* TASK TO COMPLETE: Check three statements against the question on a surface integral below. For each, answer yes or no and quote the deciding words of the text. (a) The ball $B_R$ is centered at the origin. (b) The curve $\gamma$ traces $\partial B_R$ clockwise. (c) The writer says the equality in the notes is clear to them.

* SUPPLIED PASSAGE:

Computation surface integral $\int_{\partial B_R}g\frac{\partial u}{\partial \nu}\,d\sigma$.

Question

I have the following computation written in my notes. Let $u$ be a function such that, in polar coordinates, $u(r,\theta)=r^7(1/98+1/90\cdot \cos(2\theta))$. Let $g(x,y)=\log\sqrt{(x-1)^2+y^2}$. I want to understand the computation of $$\int_{\partial B_R}g\frac{\partial u}{\partial \nu}\,d\sigma,$$ where $B_R$ is the ball of radius $R$ centred at $0$ and $\nu$ is the outer unit vector of $B_R$. In my notes I have: $$\int_{\partial B_R}g\frac{\partial u}{\partial \nu}\,d\sigma=7R^7\int_0^{2\pi}g(R\cos\theta,R\sin\theta)\left(\frac{1}{98}+\frac{1}{90}\cos(2\theta)\right)\,d\theta. \quad (*)$$ I do not understand that equality. For me, if I have the vector field $F=(P,Q)=g\,\nabla u=(g\,u_x,g\,u_y)$ and $\gamma$ is the curve representing $\partial B_R$ in a counterclockwise sense, then $$\int_{\partial B_R}F\cdot\nu\,d\sigma=\int_{\gamma}P\,dy-Q\,dx=\int_{\gamma}(g\,u_x\,dy-g\,u_y\,dx)=$$ $$=R\int_0^{2\pi}g(R\cos\theta,R\sin\theta)[u_x(R\cos\theta,R\sin\theta)\cos\theta+u_y(R\cos\theta,R\sin\theta)\sin\theta]\,d\theta.$$ Where are the partial derivatives of $u$ in $(*)$? Could you explain this to me in detail?

* INFORMATION SUPPLIED:
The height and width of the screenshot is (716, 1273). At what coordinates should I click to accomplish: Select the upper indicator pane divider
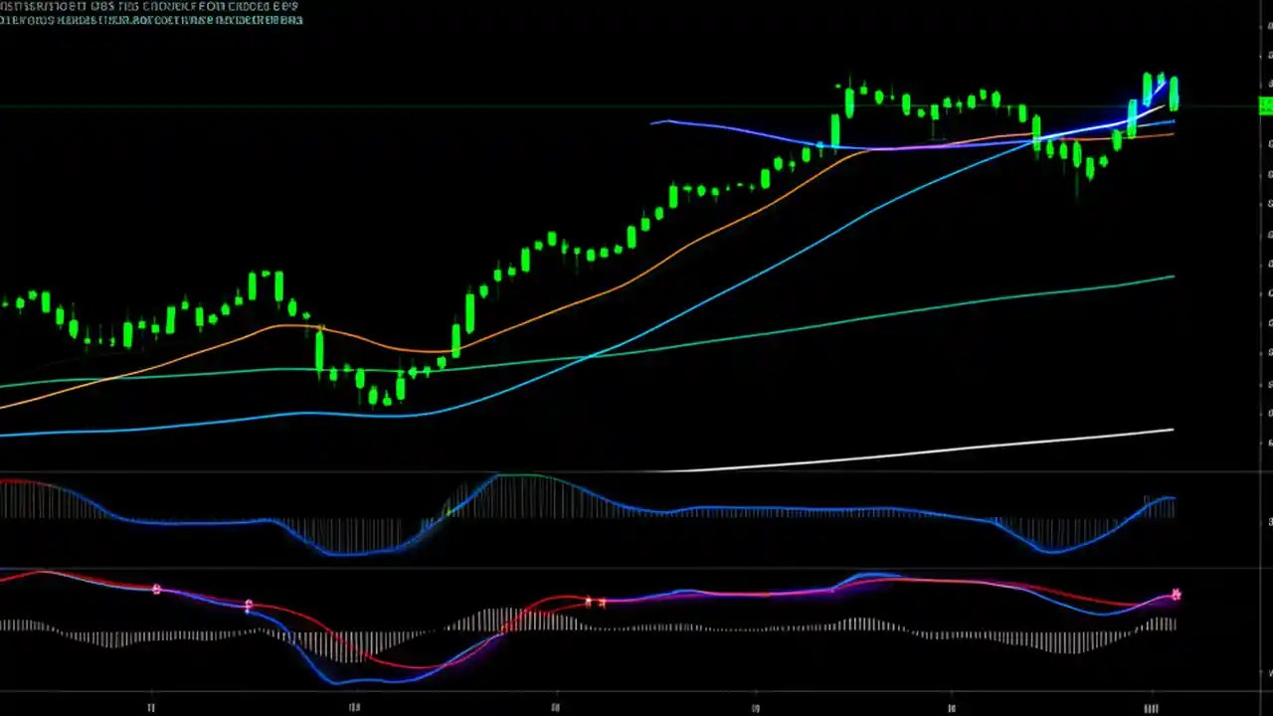point(637,471)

* RESULT OF THIS TASK:
(a) Yes: "where $B_R$ is the ball of radius $R$ centred at $0$"
(b) No: "$\gamma$ is the curve representing $\partial B_R$ in a counterclockwise sense"
(c) No: "I do not understand that equality."